■ EXERCISE AIM
Pick out each line in the data below that contains the string "header", and copy every one of those lines.

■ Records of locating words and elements
========

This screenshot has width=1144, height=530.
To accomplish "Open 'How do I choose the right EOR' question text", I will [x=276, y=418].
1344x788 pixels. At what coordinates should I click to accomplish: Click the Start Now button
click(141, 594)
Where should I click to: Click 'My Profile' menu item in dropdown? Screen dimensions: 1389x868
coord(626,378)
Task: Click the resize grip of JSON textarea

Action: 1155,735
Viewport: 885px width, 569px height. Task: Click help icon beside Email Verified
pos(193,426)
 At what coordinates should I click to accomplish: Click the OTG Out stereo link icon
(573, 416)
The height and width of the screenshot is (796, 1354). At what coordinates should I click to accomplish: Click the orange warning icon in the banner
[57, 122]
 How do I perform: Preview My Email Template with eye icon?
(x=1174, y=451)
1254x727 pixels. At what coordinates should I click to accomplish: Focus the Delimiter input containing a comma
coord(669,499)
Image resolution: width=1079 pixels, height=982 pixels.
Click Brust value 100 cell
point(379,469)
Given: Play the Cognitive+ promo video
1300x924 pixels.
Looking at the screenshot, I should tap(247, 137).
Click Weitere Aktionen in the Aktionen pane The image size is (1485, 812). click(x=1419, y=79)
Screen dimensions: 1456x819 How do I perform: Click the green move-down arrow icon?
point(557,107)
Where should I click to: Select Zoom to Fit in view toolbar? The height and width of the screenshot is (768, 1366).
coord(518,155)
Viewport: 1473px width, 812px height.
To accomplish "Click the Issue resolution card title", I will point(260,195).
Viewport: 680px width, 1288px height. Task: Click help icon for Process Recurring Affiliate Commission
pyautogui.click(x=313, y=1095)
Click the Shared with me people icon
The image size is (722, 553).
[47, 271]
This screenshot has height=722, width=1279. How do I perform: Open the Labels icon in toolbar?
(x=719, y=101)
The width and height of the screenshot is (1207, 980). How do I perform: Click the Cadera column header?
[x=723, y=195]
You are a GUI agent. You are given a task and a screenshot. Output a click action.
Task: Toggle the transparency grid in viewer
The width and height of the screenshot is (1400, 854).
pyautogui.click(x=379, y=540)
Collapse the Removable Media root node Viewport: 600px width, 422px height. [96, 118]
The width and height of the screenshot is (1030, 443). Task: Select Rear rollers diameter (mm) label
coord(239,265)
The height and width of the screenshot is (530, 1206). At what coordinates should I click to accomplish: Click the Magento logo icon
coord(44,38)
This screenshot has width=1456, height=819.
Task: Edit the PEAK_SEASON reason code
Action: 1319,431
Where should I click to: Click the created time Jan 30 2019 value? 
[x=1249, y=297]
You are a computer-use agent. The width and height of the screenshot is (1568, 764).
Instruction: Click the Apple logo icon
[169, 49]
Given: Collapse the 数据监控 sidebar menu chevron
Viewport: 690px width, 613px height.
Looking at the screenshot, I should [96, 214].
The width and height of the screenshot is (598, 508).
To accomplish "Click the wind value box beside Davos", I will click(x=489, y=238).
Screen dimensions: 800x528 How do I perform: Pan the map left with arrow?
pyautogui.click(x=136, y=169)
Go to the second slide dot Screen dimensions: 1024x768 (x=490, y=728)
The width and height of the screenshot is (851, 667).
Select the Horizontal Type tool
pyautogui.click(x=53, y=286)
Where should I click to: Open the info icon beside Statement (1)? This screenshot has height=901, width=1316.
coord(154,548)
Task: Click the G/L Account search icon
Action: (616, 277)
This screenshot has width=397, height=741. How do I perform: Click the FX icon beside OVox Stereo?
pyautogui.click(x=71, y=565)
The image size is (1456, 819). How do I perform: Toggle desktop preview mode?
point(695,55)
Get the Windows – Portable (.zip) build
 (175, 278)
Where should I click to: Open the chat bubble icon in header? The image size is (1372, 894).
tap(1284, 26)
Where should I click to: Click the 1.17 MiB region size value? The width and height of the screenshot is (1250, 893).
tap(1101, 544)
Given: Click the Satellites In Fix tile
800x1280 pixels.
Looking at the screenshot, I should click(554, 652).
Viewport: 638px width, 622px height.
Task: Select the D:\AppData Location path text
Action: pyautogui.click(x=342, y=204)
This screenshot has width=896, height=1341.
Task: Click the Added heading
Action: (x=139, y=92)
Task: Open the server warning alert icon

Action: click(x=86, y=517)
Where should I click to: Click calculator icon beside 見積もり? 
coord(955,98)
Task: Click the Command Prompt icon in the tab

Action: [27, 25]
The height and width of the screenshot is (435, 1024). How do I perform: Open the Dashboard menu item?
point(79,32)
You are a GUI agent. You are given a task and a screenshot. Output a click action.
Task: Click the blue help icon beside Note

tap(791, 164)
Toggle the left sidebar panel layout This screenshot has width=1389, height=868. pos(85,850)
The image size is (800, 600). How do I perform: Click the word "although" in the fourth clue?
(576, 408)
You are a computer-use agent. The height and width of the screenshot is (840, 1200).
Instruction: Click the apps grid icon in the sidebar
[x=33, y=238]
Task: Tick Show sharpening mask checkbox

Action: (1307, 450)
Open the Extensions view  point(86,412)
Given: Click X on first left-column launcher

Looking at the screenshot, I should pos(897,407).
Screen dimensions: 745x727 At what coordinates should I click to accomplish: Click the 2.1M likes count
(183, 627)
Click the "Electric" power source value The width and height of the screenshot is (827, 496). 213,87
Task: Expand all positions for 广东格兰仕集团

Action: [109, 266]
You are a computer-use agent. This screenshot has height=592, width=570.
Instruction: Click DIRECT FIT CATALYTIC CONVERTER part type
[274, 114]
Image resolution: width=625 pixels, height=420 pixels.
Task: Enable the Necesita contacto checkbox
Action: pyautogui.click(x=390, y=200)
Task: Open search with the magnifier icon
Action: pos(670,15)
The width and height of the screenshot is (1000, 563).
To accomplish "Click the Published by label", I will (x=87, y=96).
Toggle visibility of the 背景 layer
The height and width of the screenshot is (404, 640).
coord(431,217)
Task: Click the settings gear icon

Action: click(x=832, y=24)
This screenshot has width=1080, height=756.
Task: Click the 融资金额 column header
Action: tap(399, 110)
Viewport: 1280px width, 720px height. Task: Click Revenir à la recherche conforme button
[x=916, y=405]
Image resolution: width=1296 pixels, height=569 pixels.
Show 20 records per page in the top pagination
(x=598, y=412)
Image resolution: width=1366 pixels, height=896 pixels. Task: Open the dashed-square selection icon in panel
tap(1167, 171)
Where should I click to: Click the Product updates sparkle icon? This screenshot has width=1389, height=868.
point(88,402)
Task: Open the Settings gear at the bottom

========

■ SOLUTION TO THIS PROBLEM
The width and height of the screenshot is (1207, 980). How do I perform: Click the Cadera column header?
Where should I click to: Open the chat bubble icon in header? The image size is (1372, 894).
Task: Click the 融资金额 column header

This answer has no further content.